Spicy Visonu (King Fish / Surmai / Seer) Fish Curry With Teppal (Sichuan Pepper /Szechuan Pepper / Triphal) ~ Garlic And Seasoned With Coconut Oil …….. Goes very well with Ukda Rice (Red Boiled Rice) …… Yumz .....
Fish is considered to be good for health. Growing up in Mangalore a coastal area I have been brought up enjoying sea food a lot. My Mom being an awesome cook used to prepare the yummiest fish curries and fries. A large family and huge bunch of relatives all enjoyed the delicacies she prepared a lot. My father used to go to the Fish Market personally and buy them. At the young age of about 10yrs he used to take me to market along with him. I used to run behind him with the bags. My father had the habit of taking a whole round of the market and only then he used to begin purchasing. That way it helped him not only judge the price but also know what and which veggies or fish were available. Initially my legs used to ache as I joined him and I used to crib. But that did not deter his decision from taking me to the market. Slowly, I began looking forward to the visits. By the age of 12 I had learned the art of purchasing by myself from Market. This has helped me a lot over the years. Today I am able to independently purchase anything due to the training he gave. A huge bunch of Thanks to my dear father who is no more, but sure to be watching over proudly at all of us. Coming to fish, Visonu / king fish is one of my favorite fish, though I love it fried more than in curry. But hubby wanted me to prepare a curry. He had been to Gokarn recently and brought Teppal (Sichuan Pepper /Szechuan Pepper / Triphal) and was very keen that I make something out of it with fish. So here is Recipe of the fish curry I prepared exclusively for him.

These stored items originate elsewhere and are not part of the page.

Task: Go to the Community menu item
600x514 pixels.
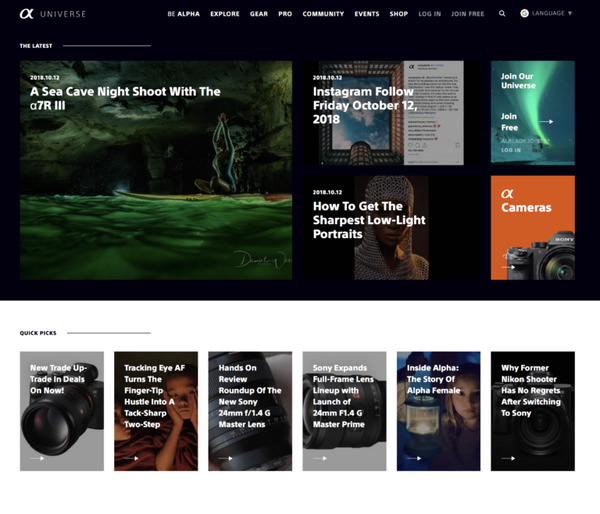Action: point(323,14)
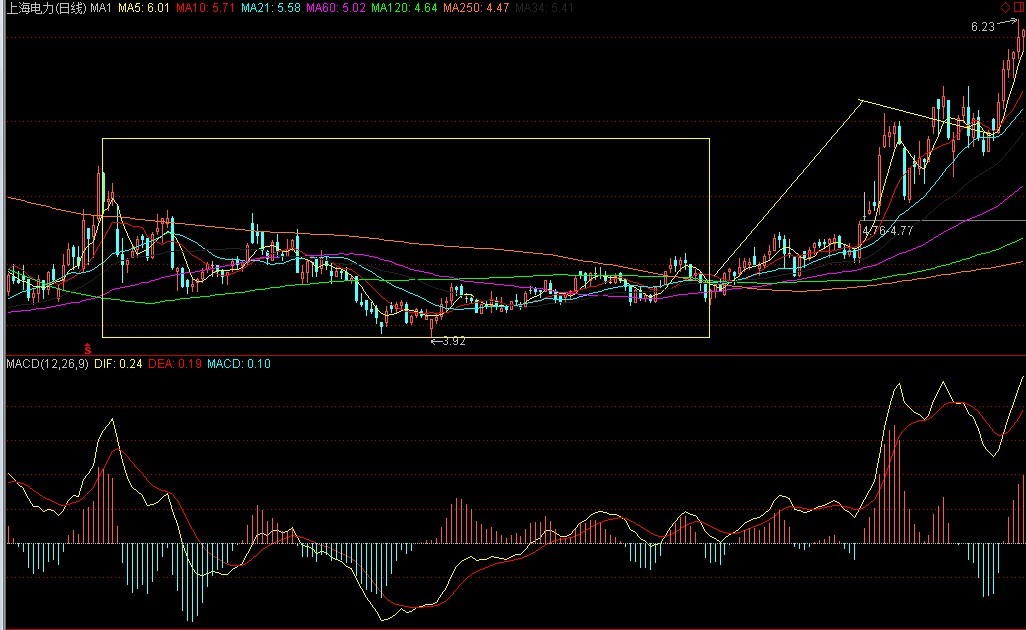The image size is (1026, 630).
Task: Click the MA1 label beside the stock title
Action: point(101,8)
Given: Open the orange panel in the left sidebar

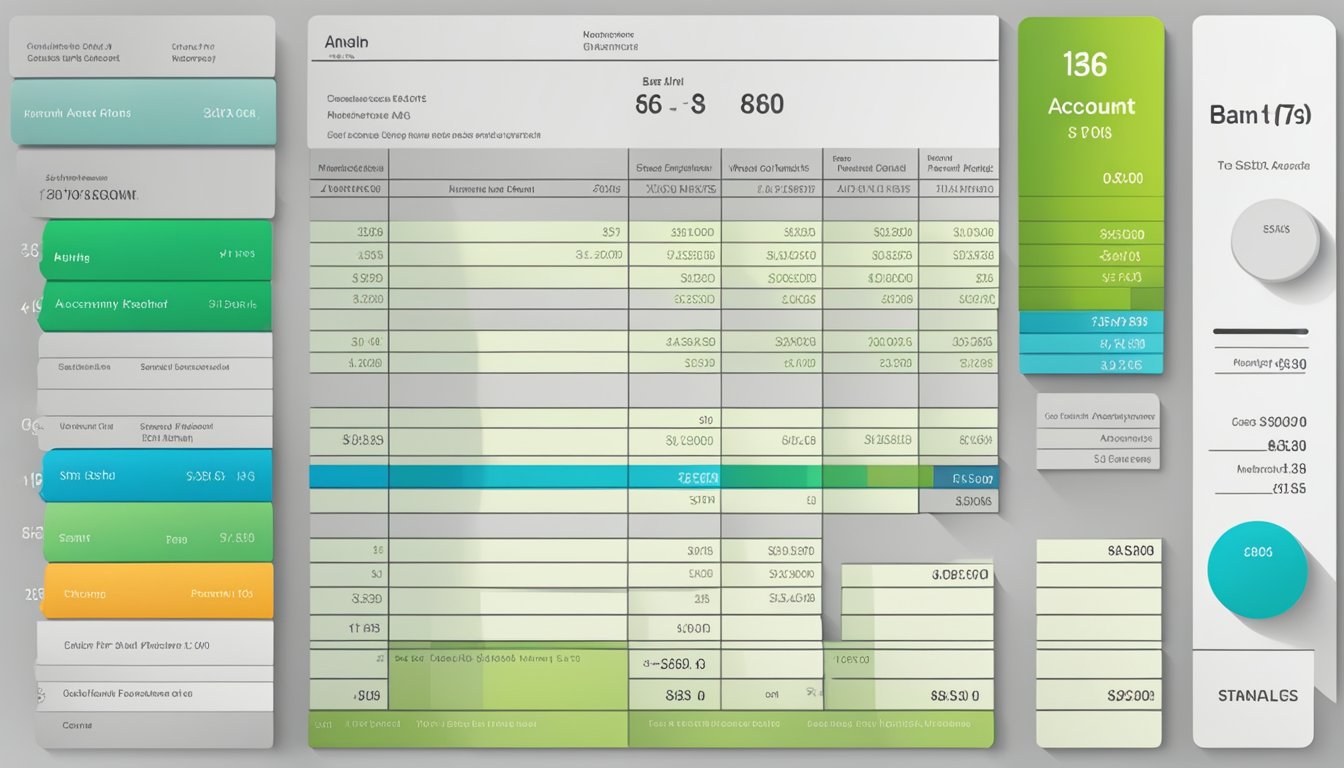Looking at the screenshot, I should coord(158,591).
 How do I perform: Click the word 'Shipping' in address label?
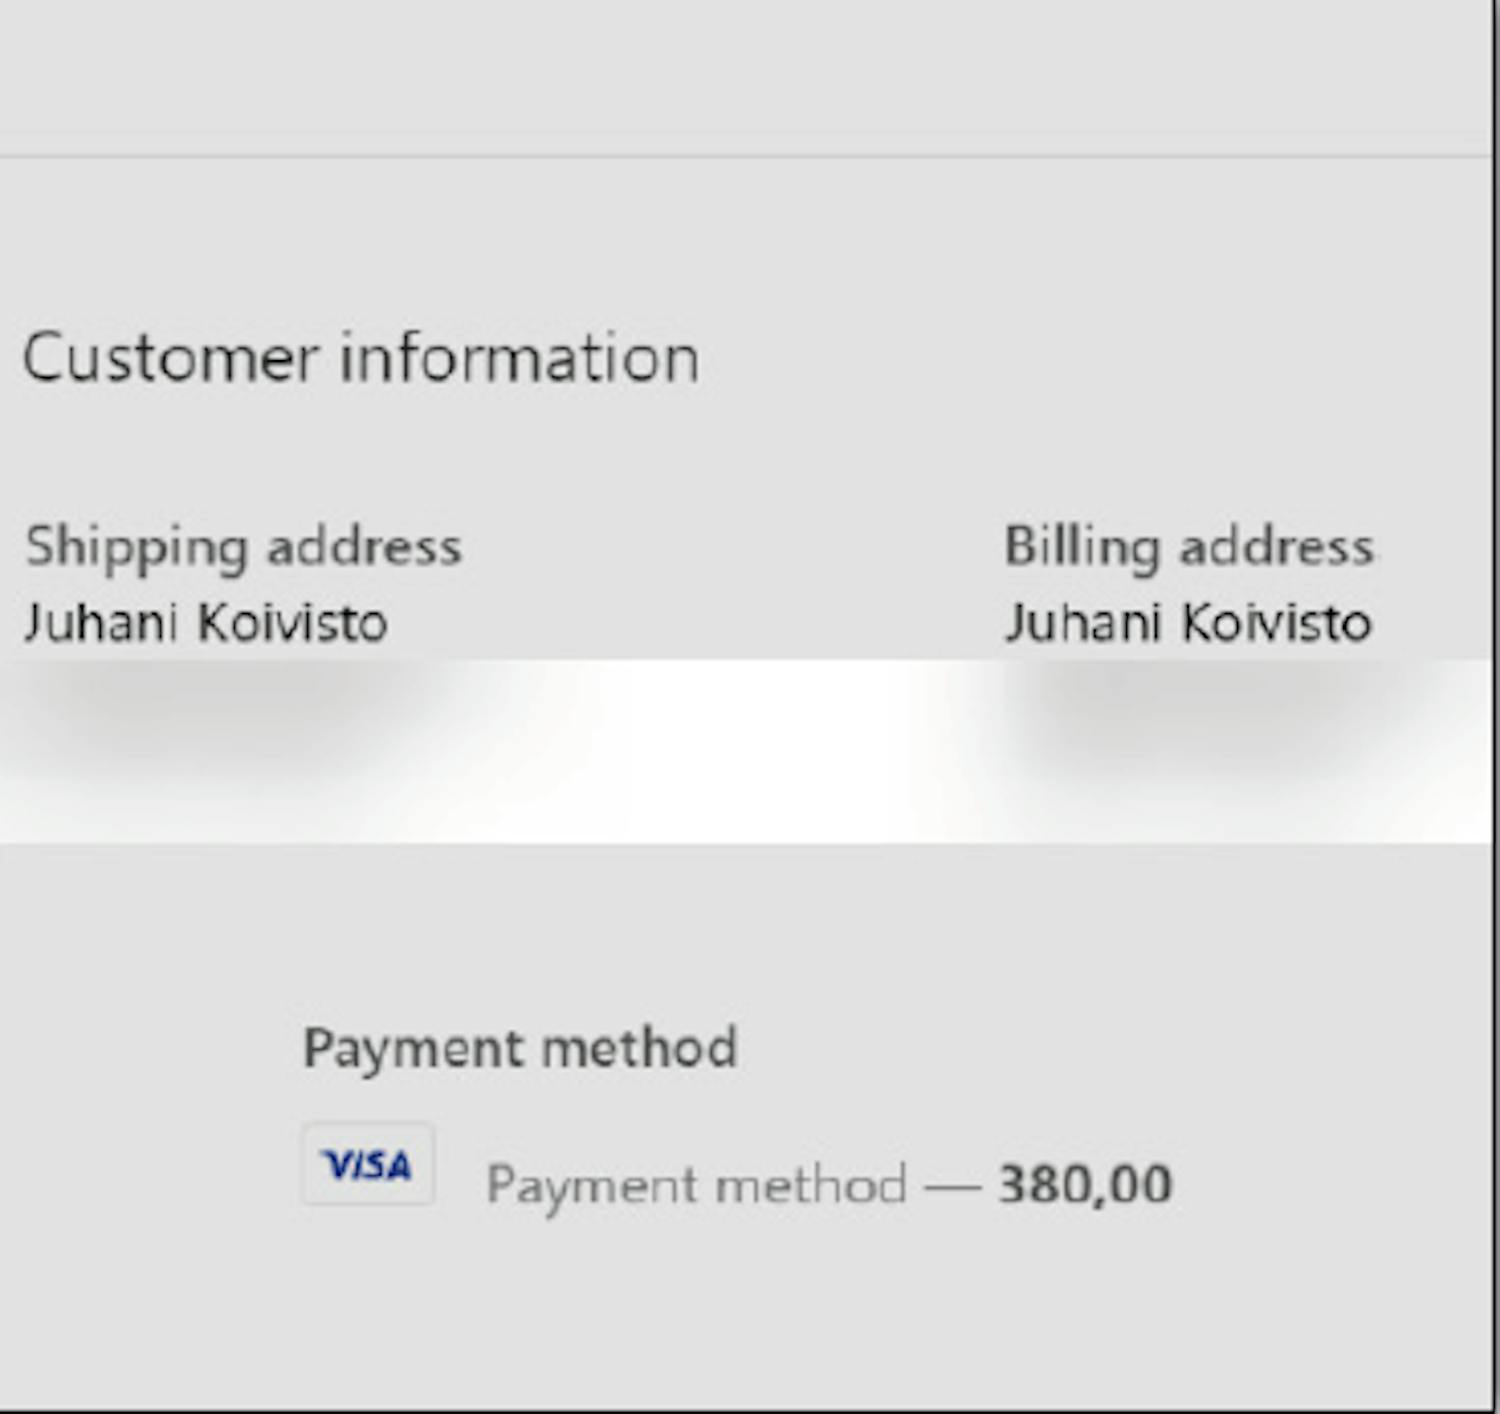coord(136,547)
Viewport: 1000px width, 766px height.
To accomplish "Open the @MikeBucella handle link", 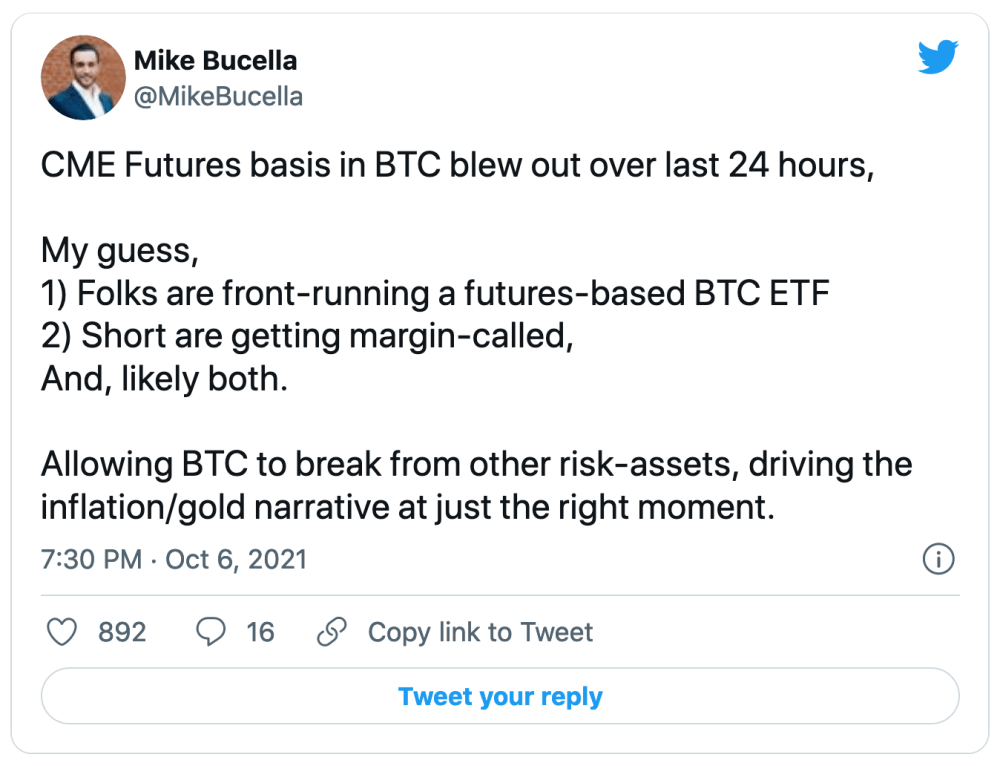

Clean and wash in plenty of water gently the Visonu / King fish slices. I used about 7-8 medium sized pieces for the curry. Be careful while cleaning as we do not want the fish to break. Fish is decicate and should always be handled gently.
Masala for Grinding : Heat 1 tblsp of oil in a small frying pan. When hot add in 2 tsp coriander seeds, ½ tsp methi seeds (Fenugreek seeds), teppal (Sichuan pepper / tirphal), 1 tsp urad dal, 10-12 red kashmiri chillies, 8-10 cloves of garlic. Put it in a mixer along with 2 cups of freshly grated coconut and a small marble sized tamarind to fine paste. The paste should be very fine. Also see to it that when you add the teppal (sichuan pepper / triphal) the inner seed should be removed and discarded).
Put the ground masala in a wide flat vessel (always use flat wide utensils to cook fish. The fish then can be laid evenly and not topped over each other which tend the fish to break as fish cooks very fast). Add in a bit of water if necessary to bring to thick gravy consistency and bring it to a boil. When the gravy comes to a full boil, lower the heat and add in salt to taste and mix well. Now add in the fish pieces.
Now on medium heat bring the fish with gravy to a boil. See that you place the fish pieces distributed evenly all over and not toppled one on another. Cook for 3 minutes on medium heat. Stirring with a spatula / ladle should be avoided to prevent the fish from breaking. Just gently rotate or tilt leftwards and rightwards the vessel with the help of tongs. Be careful as you may pour off the gravy. You will need a bit of practice for this, but you will slowly learn the trick. When the curry is ready pour a tablespoon of coconut oil on top of it, remove from heat and cover with a lid. Let the fish absorb the flavors for some time say 15-20 minutes before serving hot with rice.